Duke, who had been standing in the shadows with Snake Eyes during the Iron Master's story, steps forward to tell Tiger Claw that someday Storm Shadow will learn the truth about his family, and be welcomed back into the Arashikage Clan, and to join the G.I. Joe team. Storm Shadow then appears to challenge Snake Eyes and Tiger Claw, who reveal that Kamakura and Jinx are there to back them up. Storm Shadow then reveals allies of his own, in the form of Slash, Slice, and Shadow Strike. The ninjas all battle in Iron Master's forge, until the villains finally escape. Duke then offers Tiger Claw membership in the G.I. Joe Team, and he accepts.

==The four trials==

===Mizu===
"Mizu" - The Trial of Water: Water is considered to be "shifting, formless, taking the shape of whatever confines it". The trial is designed to test a ninja's understanding and mastery of strategy.

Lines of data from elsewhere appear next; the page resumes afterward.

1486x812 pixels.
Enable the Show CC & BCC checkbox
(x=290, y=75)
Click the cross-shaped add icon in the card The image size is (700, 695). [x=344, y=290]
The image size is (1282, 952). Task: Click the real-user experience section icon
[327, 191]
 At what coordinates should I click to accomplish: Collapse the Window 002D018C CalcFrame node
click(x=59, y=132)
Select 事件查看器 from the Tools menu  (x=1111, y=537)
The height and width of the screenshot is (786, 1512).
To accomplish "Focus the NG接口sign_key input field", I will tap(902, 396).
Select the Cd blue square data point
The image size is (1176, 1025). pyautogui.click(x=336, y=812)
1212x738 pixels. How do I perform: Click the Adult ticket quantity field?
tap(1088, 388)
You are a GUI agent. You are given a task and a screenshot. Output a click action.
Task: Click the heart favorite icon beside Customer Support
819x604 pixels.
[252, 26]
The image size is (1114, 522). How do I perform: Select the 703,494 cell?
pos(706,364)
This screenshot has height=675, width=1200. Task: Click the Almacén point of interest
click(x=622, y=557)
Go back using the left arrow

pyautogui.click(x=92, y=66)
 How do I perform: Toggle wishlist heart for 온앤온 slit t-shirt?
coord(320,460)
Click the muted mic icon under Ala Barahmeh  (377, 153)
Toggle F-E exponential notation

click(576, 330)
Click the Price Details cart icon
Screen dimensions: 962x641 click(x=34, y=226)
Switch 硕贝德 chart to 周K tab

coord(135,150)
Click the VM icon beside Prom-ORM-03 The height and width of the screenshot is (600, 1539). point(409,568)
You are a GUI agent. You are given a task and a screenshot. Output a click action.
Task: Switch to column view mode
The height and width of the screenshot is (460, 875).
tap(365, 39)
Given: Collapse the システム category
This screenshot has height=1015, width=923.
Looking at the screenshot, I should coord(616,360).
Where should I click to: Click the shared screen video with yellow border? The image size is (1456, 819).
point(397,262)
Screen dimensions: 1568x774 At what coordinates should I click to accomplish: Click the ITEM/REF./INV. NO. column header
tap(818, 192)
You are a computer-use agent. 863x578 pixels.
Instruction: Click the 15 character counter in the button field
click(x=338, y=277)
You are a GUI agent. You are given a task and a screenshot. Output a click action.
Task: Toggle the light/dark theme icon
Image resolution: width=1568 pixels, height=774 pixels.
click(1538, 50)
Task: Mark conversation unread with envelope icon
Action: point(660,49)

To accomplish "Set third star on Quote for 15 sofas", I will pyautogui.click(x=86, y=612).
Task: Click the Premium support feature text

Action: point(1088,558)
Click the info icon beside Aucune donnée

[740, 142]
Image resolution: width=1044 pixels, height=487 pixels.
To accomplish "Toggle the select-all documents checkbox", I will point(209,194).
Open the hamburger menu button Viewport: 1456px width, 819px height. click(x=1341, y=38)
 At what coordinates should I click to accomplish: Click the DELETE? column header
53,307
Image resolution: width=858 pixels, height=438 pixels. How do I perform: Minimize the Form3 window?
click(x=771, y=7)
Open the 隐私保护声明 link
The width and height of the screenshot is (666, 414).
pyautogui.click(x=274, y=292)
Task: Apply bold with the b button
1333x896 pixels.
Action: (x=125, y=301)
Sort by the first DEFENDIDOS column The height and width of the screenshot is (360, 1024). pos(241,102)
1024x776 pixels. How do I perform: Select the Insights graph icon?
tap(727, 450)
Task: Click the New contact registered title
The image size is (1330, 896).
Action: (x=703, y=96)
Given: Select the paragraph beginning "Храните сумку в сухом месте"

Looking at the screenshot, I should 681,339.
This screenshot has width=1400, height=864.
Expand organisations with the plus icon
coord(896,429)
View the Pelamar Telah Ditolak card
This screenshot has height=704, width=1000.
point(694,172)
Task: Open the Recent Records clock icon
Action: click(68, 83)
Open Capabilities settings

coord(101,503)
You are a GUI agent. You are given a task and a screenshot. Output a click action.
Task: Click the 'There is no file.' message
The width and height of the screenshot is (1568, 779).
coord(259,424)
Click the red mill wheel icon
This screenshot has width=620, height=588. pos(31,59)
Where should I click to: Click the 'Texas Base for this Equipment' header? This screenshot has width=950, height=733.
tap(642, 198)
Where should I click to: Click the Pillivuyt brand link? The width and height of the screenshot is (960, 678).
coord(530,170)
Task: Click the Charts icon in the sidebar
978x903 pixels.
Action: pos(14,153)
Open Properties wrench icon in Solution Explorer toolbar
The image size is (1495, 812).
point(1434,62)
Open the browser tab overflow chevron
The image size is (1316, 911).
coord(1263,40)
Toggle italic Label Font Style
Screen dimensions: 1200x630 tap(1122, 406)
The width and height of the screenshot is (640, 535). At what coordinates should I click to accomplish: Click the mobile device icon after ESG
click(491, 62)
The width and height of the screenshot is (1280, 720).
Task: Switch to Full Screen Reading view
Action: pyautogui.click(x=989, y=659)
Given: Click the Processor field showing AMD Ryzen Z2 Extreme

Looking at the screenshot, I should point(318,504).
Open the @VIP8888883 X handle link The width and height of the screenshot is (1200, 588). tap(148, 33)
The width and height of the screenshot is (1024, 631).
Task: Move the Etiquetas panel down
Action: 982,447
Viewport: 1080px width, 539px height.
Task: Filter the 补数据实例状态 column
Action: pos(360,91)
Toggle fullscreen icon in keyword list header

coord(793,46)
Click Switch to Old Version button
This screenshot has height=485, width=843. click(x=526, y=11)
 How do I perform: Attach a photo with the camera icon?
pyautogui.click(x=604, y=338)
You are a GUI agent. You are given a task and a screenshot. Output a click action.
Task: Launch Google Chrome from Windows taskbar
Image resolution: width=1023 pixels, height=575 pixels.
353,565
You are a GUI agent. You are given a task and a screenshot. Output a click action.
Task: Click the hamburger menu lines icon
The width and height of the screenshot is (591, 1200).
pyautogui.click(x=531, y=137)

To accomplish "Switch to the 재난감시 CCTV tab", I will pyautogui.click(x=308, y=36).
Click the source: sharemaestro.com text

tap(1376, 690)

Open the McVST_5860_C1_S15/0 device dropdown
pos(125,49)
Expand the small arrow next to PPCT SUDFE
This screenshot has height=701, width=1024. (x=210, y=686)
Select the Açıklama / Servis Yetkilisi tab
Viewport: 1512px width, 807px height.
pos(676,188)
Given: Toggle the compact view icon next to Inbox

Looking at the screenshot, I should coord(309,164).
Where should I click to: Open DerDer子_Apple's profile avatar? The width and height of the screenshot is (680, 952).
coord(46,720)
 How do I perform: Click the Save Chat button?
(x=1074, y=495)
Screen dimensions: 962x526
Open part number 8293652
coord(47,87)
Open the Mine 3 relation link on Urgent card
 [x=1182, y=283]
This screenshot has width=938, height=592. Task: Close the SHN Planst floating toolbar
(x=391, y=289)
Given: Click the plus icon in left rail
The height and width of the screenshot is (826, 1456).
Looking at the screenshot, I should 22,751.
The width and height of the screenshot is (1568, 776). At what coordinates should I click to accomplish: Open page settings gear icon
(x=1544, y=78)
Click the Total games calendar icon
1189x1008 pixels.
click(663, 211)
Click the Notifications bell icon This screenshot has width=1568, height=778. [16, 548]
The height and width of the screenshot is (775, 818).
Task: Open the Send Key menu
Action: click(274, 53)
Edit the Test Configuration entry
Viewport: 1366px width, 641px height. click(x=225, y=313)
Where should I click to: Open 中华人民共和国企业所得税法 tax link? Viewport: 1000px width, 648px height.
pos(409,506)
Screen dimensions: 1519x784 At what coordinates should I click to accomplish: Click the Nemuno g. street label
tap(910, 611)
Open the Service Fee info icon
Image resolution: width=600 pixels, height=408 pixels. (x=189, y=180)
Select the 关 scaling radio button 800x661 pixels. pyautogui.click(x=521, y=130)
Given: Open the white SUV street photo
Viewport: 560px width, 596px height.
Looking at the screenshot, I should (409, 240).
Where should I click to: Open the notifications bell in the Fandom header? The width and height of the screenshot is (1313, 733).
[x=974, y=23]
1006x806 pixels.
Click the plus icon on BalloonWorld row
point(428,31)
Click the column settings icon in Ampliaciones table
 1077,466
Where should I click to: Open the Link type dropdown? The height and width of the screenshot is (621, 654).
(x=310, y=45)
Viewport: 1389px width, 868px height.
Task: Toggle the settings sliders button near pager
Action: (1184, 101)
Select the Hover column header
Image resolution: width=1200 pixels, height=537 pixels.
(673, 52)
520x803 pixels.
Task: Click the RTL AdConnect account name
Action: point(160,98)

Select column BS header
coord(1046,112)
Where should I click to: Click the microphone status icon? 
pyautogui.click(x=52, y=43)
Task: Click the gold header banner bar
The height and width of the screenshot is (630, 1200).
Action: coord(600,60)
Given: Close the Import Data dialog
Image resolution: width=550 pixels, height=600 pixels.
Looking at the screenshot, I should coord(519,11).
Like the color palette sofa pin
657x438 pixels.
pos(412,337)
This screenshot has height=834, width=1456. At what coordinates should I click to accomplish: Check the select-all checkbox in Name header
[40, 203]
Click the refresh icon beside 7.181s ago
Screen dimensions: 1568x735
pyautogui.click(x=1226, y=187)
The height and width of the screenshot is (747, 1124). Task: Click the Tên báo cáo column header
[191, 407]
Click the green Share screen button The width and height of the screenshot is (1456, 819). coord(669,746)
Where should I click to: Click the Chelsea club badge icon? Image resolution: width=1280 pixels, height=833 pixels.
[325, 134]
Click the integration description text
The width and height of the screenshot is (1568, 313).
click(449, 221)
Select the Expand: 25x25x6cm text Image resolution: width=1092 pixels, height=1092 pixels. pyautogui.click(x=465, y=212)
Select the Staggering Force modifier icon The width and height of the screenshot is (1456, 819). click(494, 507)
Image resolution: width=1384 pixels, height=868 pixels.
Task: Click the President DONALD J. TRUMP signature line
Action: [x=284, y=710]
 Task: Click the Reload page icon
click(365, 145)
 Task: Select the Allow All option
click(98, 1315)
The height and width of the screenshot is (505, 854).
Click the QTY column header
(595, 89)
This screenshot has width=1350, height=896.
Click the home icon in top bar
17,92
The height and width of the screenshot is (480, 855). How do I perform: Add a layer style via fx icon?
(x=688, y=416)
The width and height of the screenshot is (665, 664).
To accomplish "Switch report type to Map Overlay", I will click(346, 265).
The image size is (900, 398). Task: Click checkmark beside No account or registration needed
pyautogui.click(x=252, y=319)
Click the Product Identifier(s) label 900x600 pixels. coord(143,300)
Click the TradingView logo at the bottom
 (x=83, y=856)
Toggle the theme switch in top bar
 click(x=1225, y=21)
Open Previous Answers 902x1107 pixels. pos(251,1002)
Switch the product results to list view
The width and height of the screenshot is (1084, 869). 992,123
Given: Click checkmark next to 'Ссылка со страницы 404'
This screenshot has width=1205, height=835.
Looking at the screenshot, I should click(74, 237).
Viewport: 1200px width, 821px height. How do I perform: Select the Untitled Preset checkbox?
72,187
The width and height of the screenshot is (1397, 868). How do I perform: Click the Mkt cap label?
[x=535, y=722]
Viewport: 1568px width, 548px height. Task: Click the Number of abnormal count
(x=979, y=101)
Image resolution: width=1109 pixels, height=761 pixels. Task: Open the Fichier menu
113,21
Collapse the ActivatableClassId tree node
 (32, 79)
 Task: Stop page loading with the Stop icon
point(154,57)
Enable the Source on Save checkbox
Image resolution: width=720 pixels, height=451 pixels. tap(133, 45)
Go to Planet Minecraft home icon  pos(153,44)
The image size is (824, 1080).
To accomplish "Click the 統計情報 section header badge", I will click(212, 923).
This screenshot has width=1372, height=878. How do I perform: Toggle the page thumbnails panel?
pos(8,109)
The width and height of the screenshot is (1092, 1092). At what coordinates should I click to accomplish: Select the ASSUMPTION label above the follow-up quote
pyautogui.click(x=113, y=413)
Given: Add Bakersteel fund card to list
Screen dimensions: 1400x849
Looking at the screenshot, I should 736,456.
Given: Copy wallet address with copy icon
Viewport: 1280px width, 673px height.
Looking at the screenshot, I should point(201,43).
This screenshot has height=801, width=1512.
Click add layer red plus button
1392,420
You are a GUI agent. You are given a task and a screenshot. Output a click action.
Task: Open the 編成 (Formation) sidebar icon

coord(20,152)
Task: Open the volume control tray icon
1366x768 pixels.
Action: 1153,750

Hard Master gives each ninja a bowl of water, and each must get the other's bowl without taking it from the other's hand. Tiger Claw realizes that the strategy is cooperation, so that both may complete the task, by giving their bowl to the other. Instead, Storm Shadow chose to take the water bowl from Snake Eyes by tripping him, which was considered an act of weakness by the Hard Master.

===Tsuchi===
"Tsuchi" - The Trial of Earth: Earth is considered to be "solid and supportive, resisting change, but giving strength". The trial is designed to test a ninja's use and understanding of force alone. Snake Eyes and Storm Shadow stand atop wooden poles, and Snake Eyes is the first to realize "to defeat your enemy in battle, first defeat the battleground". He causes Storm Shadow to fall first, who turns in anger to consult the ninja named Shadow Strike, not knowing that Shadow Strike has been watching the trials as a Cobra spy.

===Kaze===
"Kaze" - The Trial of Wind: Wind is considered to be "forceful or subtle, striking from all directions, but always unseen". The trial is designed to test a ninja's understanding and mastery of bladed weapons. Snake Eyes and Storm Shadow face each other with swords on a rope bridge. At one point, a rope is cut and Storm Shadow loses his sword, as he almost falls over the edge. Snake Eyes reaches to help him up, but Storm Shadow throws a shuriken at him, which causes Snake Eyes to fall off the bridge. Storm Shadow wins, but the Hard Master shows his disapproval by breaking Storm Shadow's sword, which further angers Storm Shadow. In this continuity, it is revealed that Hard Master is considered to be Storm Shadow's father.

===Hi===
"Hi" - The Trial of Fire: Fire is considered to be "a force of creation when used wisely, but a force of destruction when unleashed". The trial is designed to test a ninja's senses, and demonstrate understanding and mastery of fire in all its forms. For this trial, Snake Eyes and Storm Shadow descend to a dungeon filled with mirrors. They are each given a laser pistol to use as a tool, but are expected to use their senses to determine what is real and what is illusion. While they are fighting, Shadow Strike uses this opportunity to signal Cobra Commander, who also arrives at the dungeon. Not knowing that others are there, Hard Master is shot by Cobra Commander and killed. Storm Shadow believes that it is Snake Eyes who shot the Hard Master, and so he leaves to join Cobra, convinced that Snake Eyes has betrayed the Arashikage Clan.

==Cast==
- Tiger Claw - Brian Drummond
- Iron Master - John Novak
- Storm Shadow - Ty Olsson
- Duke - John Payne
- Jinx - Venus Terzo
- Kamakura - Kevan Ohtsji

==DVD==
There is a variation in the DVD case - it was available either as a standard DVD case, or as a cardboard box. Extras included are a Spy Troops trailer, a Valor vs Venom trailer, and a Valor vs Venom music video.

==Toys==
The Ninja Battles set included a Battle Arch, a Valor vs. Venom comic, and the DVD, along with a 5-pack of figures (Storm Shadow, Tiger Claw, Snake Eyes, Shadow Strike, and Black Dragon Ninja). The Black Dragon Ninja does not appear on the DVD, but does appear in the comic book, which has a plot completely different from the DVD.